Remove overlapping requests where data already exists in the archive.

Checks both the database and filesystem for existing data and removes or splits requests to avoid re-downloading data that should be there already.

Parameters:

requests (List[Tuple[str, str, str, str, str, str]]) – List of request tuples containing: (network, station, location, channel, start_time, end_time)
db_manager (DatabaseManager) – DatabaseManager instance for querying existing data.
sds_path (str) – Root path of the SDS archive.
min_request_window (float) – Minimum time window in seconds to keep a request. Requests shorter than this are discarded. Default is 3 seconds.

Return type:

List[Tuple[str, str, str, str, str, str]]

Returns:

List of pruned request tuples, sorted by start time, network, and station.

Note

This function will update the database if it finds files in the SDS structure that aren’t yet recorded in the database.

Example

>>> requests = [("IU", "ANMO", "00", "BHZ", "2020-01-01", "2020-01-02")]
>>> pruned = prune_requests(requests, db_manager, "/data/SDS")
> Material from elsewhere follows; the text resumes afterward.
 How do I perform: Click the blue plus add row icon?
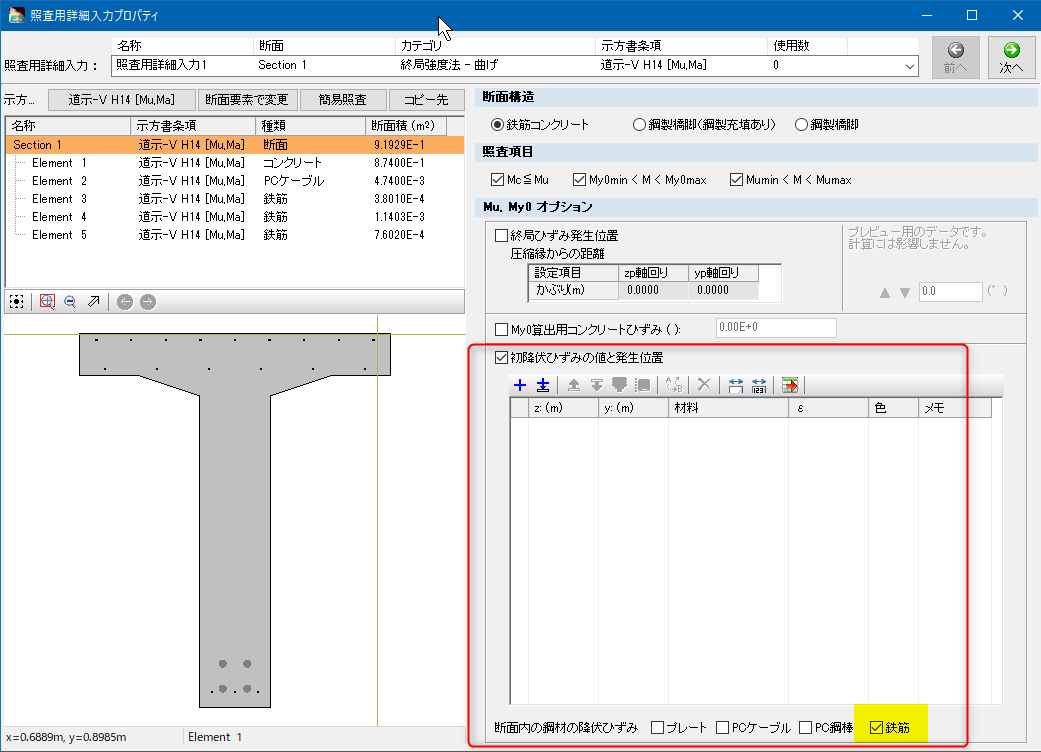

seed_vault.service.seismoloader.read_config(config_file)[source]

Read and process a configuration file with case-sensitive handling for specific sections.

Reads a configuration file and processes it such that certain sections (AUTH, DATABASE, SDS, WAVEFORM) preserve their case sensitivity while other sections are converted to lowercase.

Parameters:

config_file (str) – Path to the configuration file to read.

Returns:

Processed configuration with appropriate case handling: for different sections.

Return type:

CustomConfigParser

Example

>>> config = read_config("config.ini")
>>> auth_value = config.get("AUTH", "ApiKey")  # Case preserved
>>> other_value = config.get("settings", "parameter")  # Converted to lowercase

seed_vault.service.seismoloader.run_continuous(settings, stop_event=None)[source]

Retrieves continuous seismic data over long time intervals for a set of stations defined by the inv parameter. The function manages multiple steps including generating data requests, pruning unnecessary requests based on existing data, combining requests for efficiency, and finally archiving the retrieved data.

The function uses a client setup based on the configuration in settings to handle different data sources and authentication methods. Errors during client creation or data retrieval are handled gracefully, with issues logged to the console.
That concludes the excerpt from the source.